Lucas Villa of Remezcla said Alexis Mateo's reference to Daddy Yankee and reggaeton was "a first in Drag Race herstory".

=== Fashion ===
India Ferrah wears a colorful outfit inspired by racial unity. Her dress has a heart with red rhinestones. Jujubee has a pink dress. Alexis Mateo wears a leather dress. Blair St. Clair has a pink outfit with matching gloves and hat, as well as a yellow wig. Miz Cracker wears a "Jewish princess"-inspired dress and a dark wig. Mayhem Miller has a beaded gown and a dark wig. Shea Couleé has a "Nubian goddess"-inspired bodysuit with rings around her neck and an afro. Ongina's dress has feathers. She carries an umbrella. Mariah Paris Balenciaga wears a light pink dress with a corset.
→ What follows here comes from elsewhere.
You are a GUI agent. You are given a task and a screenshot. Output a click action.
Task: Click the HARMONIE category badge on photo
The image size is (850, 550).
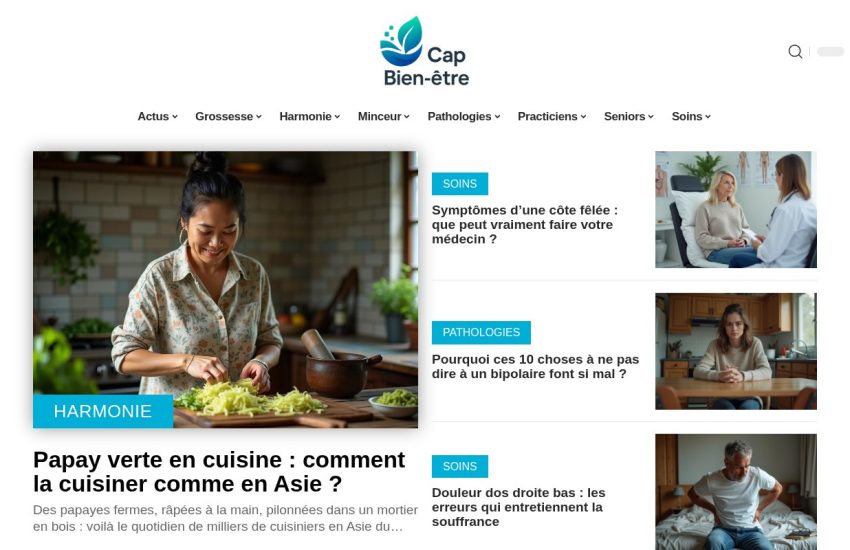pos(103,411)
== Reception and legacy ==
Kate Kulzick of The A.V. Club gave the episode a rating of 'B-'. Paul McCallion of Vulture rated the episode four out of five stars. Kevin O'Keeffe of Xtra Magazine opined, "Shea tore up her 'I’m in Love' verse, and both her choreography and execution were excellent. She also brought it on the runway in her self-described 'Nubian goddess realness,' and served up her Drag Race career-best lip sync to the Pointer Sisters’ 'Neutron Dance.' It’s tough to beat Alyssa Edwards in a lip sync!" In 2020, Ariana Bascom of Screen Rant wrote: "Returning to compete after losing an iconic lip-sync against Sasha Velour, Coulée took no prisoners with her lip-sync to the Pointer Sister's 'Neutron Dance.' Edwards, in comparison, seemed less energetic than usual, making the loss a bigger one than audiences are used to seeing with her." Barry Levitt ranked the "I'm in Love" performance number 32 in Vultures 2025 list of girl group challenges on Drag Race.

Mariah Paris Balenciaga's verse is referenced in "Moulin Ru: The Rusical", an episode with a Rusical on the fourteenth season (2022) of RuPaul's Drag Race.